■ **Страница**
|
IV
Жизнь
моя остановилась. Я мог дышать, есть, пить, спать и не мог не дышать, не есть,
не пить, не спать; но жизни не было, потому что не было таких желаний,
удовлетворение которых я находил бы разумным. Если я желал чего, то я вперед
знал, что, удовлетворю или не удовлетворю мое желание, из этого ничего не
выйдет. Если бы пришла волшебница и предложила мне исполнить мои желания, я бы
не знал, что сказать. Если есть у меня не желания, но привычки желаний прежних,
в пьяные минуты, то я в трезвые минуты знаю, что это – обман, что нечего
желать. Даже узнать истину я не мог желать, потому что я догадывался, в чем она
состояла. Истина была то, что жизнь есть бессмыслица. Я как будто жил-жил,
шел-шел и пришел к пропасти и ясно увидал, что впереди ничего нет, кроме
погибели. И остановиться нельзя, и назад нельзя, и закрыть глаза нельзя, чтобы
не видать, что ничего нет впереди, кроме обмана жизни и счастья и настоящих
страданий и настоящей смерти – полного уничтожения.
Со мной
сделалось то, что я, здоровый, счастливый человек, почувствовал, что я не могу
более жить, – какая-то непреодолимая сила влекла меня к тому, чтобы
как-нибудь избавиться от нее. Нельзя сказать, чтоб я хотел убить себя.

Данные об элементах и положении текста:
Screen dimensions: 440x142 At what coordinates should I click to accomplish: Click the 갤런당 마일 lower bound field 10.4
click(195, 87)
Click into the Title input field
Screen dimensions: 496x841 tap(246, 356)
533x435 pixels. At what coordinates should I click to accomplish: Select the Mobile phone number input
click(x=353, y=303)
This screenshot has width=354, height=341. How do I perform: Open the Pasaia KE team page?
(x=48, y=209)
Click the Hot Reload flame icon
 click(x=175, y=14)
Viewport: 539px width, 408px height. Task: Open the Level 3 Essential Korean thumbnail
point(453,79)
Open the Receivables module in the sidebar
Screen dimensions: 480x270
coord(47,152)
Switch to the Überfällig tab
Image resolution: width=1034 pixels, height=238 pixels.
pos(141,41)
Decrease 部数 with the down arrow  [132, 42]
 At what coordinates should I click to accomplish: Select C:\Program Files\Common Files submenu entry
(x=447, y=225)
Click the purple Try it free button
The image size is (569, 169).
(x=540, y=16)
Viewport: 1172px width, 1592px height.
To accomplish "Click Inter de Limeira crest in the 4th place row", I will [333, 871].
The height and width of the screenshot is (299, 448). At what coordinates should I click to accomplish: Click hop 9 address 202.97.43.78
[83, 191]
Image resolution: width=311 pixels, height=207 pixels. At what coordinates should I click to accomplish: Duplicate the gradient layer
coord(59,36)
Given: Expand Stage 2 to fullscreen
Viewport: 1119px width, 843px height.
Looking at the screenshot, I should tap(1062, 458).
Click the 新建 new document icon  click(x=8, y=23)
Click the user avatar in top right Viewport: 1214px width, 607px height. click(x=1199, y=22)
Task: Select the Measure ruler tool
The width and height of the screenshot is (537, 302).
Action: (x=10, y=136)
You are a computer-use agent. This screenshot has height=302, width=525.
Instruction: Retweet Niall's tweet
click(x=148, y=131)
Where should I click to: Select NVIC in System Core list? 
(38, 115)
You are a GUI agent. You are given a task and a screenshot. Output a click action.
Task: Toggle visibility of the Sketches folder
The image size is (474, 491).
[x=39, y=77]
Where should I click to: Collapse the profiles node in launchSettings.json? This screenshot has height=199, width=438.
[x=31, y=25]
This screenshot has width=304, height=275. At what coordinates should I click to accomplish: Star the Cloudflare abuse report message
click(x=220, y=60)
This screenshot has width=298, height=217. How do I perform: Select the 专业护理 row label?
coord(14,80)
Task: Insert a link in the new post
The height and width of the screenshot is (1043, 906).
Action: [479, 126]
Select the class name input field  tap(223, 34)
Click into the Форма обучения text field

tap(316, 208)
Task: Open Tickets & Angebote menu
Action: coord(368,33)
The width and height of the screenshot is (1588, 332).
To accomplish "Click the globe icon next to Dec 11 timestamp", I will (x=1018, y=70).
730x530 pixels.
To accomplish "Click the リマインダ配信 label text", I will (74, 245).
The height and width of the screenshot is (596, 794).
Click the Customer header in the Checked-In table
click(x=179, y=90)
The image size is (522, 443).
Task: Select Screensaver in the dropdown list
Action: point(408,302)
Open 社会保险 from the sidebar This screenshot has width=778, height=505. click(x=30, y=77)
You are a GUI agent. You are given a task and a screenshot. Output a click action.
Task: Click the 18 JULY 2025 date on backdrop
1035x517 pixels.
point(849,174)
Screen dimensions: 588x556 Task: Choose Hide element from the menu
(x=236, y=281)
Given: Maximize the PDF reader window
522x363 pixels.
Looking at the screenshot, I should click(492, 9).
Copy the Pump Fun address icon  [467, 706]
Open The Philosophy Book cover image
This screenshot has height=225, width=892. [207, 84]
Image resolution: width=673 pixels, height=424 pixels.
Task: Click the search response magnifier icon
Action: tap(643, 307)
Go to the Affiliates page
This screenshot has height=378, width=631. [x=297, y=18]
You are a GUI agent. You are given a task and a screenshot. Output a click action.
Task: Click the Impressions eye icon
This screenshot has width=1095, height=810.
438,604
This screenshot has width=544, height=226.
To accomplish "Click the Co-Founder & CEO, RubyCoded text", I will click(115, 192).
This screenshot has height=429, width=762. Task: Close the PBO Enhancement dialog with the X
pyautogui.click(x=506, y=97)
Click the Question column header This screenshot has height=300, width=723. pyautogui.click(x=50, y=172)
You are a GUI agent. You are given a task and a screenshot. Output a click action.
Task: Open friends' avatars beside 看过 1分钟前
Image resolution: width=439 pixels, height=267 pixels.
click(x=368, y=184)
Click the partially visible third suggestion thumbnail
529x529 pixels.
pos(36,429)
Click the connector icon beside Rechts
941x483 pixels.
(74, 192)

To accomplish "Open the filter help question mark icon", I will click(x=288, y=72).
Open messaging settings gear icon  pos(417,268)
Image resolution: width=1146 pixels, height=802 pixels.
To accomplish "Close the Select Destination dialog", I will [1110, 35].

■ **Задания к работе**
1. В чем, согласно тексту о бессмысленности жизни, состояла истина, о которой догадывался пишущий?
2. Продолжите текст о бессмысленности жизни, начиная сразу после последнего приведенного предложения.

■ **Ответы к упражнению**
1. Истина была в том, что жизнь есть бессмыслица.

2.
Сила,
которая влекла меня прочь от жизни, была сильнее, полнее, общее хотенья. Это
была сила, подобная прежнему стремлению жизни, только в обратном отношении. Я
всеми силами стремился прочь от жизни. Мысль о самоубийстве пришла мне так же
естественно, как прежде приходили мысли об улучшении жизни. Мысль эта была так
соблазнительна, что я должен был употреблять против себя хитрости, чтобы не
привести ее слишком поспешно в исполнение. Я не хотел торопиться только потому,
что хотелось употребить все усилия, чтобы распутаться! Если не распутаюсь, то
всегда успею, говорил я себе. И вот тогда я, счастливый человек, вынес из своей
комнаты шнурок, где я каждый вечер бывал один, раздеваясь, чтобы не повеситься
на перекладине между шкалами, и перестал ходить с ружьем на охоту, чтобы не
соблазниться слишком легким способом избавления себя от жизни. Я сам не знал,
чего я хочу: я боялся жизни, стремился прочь от нее и между тем чего-то еще
надеялся от нее.
И это
сделалось со мной в то время, когда со всех сторон было у меня то, что
считается совершенным счастьем: это было тогда, когда мне не было пятидесяти
лет. У меня была добрая, любящая и любимая жена, хорошие дети, большое имение,
которое без труда с моей стороны росло и увеличивалось. Я был уважаем близкими
и знакомыми, больше чем когда-нибудь прежде был восхваляем чужими и мог
считать, что я имею известность, без особенного самообольщения. При этом я не
только не был телесно или духовно нездоров, но, напротив, пользовался силой и
духовной и телесной, какую я редко встречал в своих сверстниках: телесно я мог
работать на покосах, не отставая от мужиков; умственно я мог работать по восьми
– десяти часов подряд, не испытывая от такого напряжения никаких последствий. И
в таком положении я пришел к тому, что не мог жить и, боясь смерти, должен был
употреблять хитрости против себя, чтобы не лишить себя жизни.
Душевное
состояние это выражалось для меня так: жизнь моя есть какая-то кем-то сыгранная
надо мной глупая и злая шутка. Несмотря на то, что я не признавал никакого
«кого-то», который бы меня сотворил, эта форма представления, что кто-то надо
мной подшутил зло и глупо, произведя меня на свет, была самая естественная мне
форма представления.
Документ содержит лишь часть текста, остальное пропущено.